MAC Address Table
The routing decisions routers make are based on the data in the routing table. Similarly, the switches include an address database. The MAC-Address table is a database that serves as the foundation for how to switch forward frames. This database is used by the switch to identify the source and destination of frames when communicating. Following are the actions that are conducted when a switch wants to forward a frame.
- The switch receives the frame from a port.
- If the source port from which it received the frame is present, the switch verifies this. It adds the source MAC address to its MAC address table if it doesn’t.
- The switch then determines whether its MAC address database contains the target port for the frame. If it does not, it broadcasts the frame to all ports except the one it received the frame on.
- The switch adds the MAC address to the MAC-address database when the target node responds, and any further communication with this node will be unicast rather than broadcast.
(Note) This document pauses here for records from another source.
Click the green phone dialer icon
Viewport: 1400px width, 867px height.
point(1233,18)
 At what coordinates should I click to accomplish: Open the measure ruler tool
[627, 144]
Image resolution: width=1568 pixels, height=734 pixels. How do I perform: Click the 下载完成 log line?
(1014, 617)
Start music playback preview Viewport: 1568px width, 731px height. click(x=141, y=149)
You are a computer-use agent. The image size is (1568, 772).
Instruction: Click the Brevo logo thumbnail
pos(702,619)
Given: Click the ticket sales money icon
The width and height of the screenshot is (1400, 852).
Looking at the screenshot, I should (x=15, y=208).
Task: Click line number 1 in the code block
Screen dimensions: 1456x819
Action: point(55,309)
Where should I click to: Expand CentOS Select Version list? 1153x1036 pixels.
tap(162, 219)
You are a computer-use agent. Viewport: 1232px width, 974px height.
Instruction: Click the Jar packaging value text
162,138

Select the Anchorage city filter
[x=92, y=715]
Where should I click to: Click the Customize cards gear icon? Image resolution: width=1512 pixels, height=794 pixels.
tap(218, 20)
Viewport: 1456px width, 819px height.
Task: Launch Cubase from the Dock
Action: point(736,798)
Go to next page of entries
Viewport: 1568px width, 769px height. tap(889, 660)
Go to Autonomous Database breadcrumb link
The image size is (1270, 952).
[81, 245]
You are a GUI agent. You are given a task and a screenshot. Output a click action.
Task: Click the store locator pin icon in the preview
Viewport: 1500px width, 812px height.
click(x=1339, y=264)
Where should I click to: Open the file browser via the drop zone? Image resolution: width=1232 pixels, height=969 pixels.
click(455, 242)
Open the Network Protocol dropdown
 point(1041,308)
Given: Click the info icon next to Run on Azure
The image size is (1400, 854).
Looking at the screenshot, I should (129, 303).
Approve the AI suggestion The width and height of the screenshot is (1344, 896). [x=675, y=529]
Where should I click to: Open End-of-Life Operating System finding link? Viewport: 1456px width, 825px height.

Switch Concepts and Configuration
A switch is a discrete piece of hardware that connects various computers to a single local area network (LAN). In the OSI model, network switches function at layer 2 (Data link layer).
- On the basis of MAC addresses, switches are utilized to forward the packets.
- The switch makes it possible for the device that has been addressed to receive the data.
- It checks the destination address before properly routing the packet.
- Full duplex operation is used.
- Since the source and destination are communicating directly, packet collision is minimal.
- It does not broadcast the message since its bandwidth is constrained.